▸ AUFGABE A
Nenne alle Länder-, Regions- und Städtenamen, die im Artikel über die Proteste gegen sexuelle Gewalt in Spanien vorkommen.
▸ AUFGABE B
Schreibe aus dem Artikel über die Proteste gegen sexuelle Gewalt in Spanien alles von „Das Hashtag zu“ bis hinunter zu „wehren können.“ ab und ersetze dabei „Minderjährige“ durch „Jugendliche“.
▸ AUFGABE C
Übersetze diesen Satz aus dem Artikel über die Proteste gegen sexuelle Gewalt in Spanien ins Englische: „Ein klassischer Fall von Victim-Blaming – die Verantwortung wird beim Opfer gesucht.“

▸ VORLIEGENDER TEXT
--

# taz.de -- Demos gegen sexuelle Gewalt in Spanien: In Bewegung
       
       > Das Urteil zu einem Sexualverbrechen hat in Spanien zu Demos geführt.
       > Ohne feministischen Protest ändert sich der Umgang mit sexueller Gewalt
       > nie.
       
 (IMG) Bild: Protest gegen das Urteil im November in Madrid
       
       In 40 verschiedenen Städten sind in den vergangenen Tagen Tausende
       Spanier*innen demonstrieren gegangen. „Nein heißt nein, sonst ist es eine
       Vergewaltigung“ oder „Schluss mit der sexistischen Justiz“ stand auf den
       Schildern der feministischen Demonstrant*innen.
       
       Auslöser war ein Urteil vom vergangenen Freitag: Sieben Männer waren der
       Gruppenvergewaltigung einer 14-Jährigen angeklagt gewesen. Zwei von ihnen
       wurden freigesprochen, die übrigen fünf zu einer Haft von zehn bis zwölf
       Jahren verurteilt. Entscheidend aber: Der Richter in Barcelona sah in dem
       Fall, der sich 2016 auf einer Party in Katalonien zugetragen hatte, keinen
       Tatbestand der Vergewaltigung, und zwar allein deshalb, weil das Mädchen
       aufgrund von Alkohol- und Marihuana-Konsum die „sexuelle Beziehung nicht
       akzeptieren oder ablehnen konnte“.
       
       Weil die Täter also keine physische Gewalt anwenden mussten, konnte der
       Tatbestand sexueller Gewalt, unter den Vergewaltigungen im spanischen
       Strafrecht gefasst werden, nicht angewendet werden, so die Logik.
       Stattdessen wendete das Gericht den Tatbestand sexuellen Missbrauch an, mit
       einem deutlich geringeren Strafmaß.
       
       Das Hashtag zu den Protesten #justiciapatriarcal („Patriarchale Justiz“)
       bringt die Absurdität des Urteils auf den Punkt: Der bewusstlose Zustand
       des Opfers wirkt sich strafmildernd aus. Ein klassischer Fall von
       Victim-Blaming – die Verantwortung wird beim Opfer gesucht. Implizit heißt
       es: Hätte die Minderjährige nicht so viel getrunken, hätte sie sich ja
       wehren können.

--

▸ GEGEBENE ANGABEN
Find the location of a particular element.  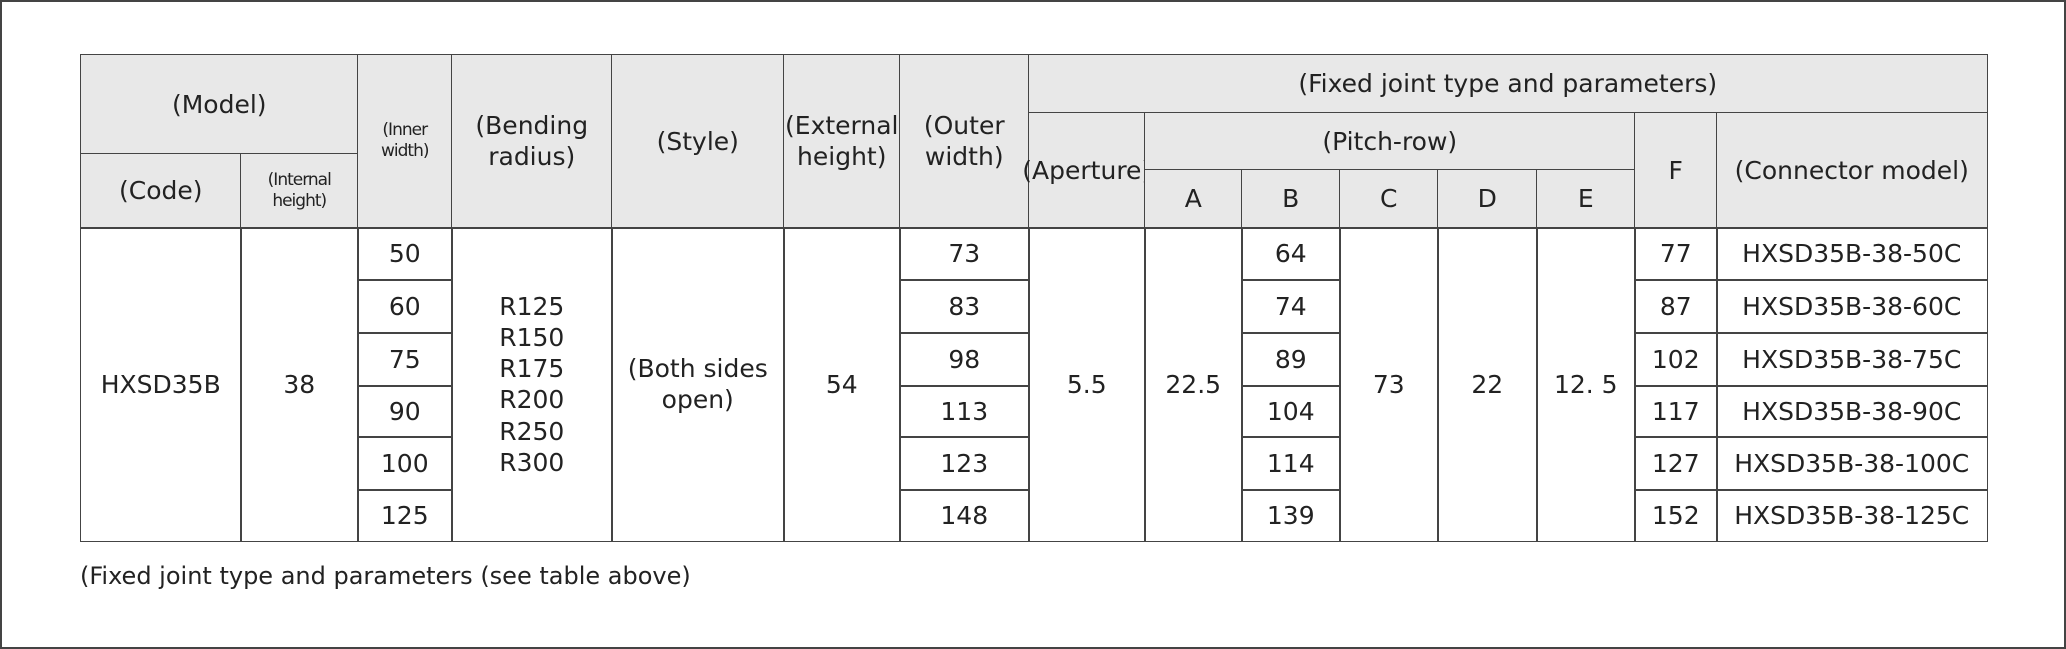

cell-text: 113 is located at coordinates (964, 411).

--

▸ ANTWORT A
Spanien, Madrid, Barcelona, Katalonien

▸ ANTWORT B
Das Hashtag zu den Protesten #justiciapatriarcal („Patriarchale Justiz“)
       bringt die Absurdität des Urteils auf den Punkt: Der bewusstlose Zustand
       des Opfers wirkt sich strafmildernd aus. Ein klassischer Fall von
       Victim-Blaming – die Verantwortung wird beim Opfer gesucht. Implizit heißt
       es: Hätte die Jugendliche nicht so viel getrunken, hätte sie sich ja
       wehren können.

▸ ANTWORT C
A classic case of victim blaming – the responsibility is placed on the victim.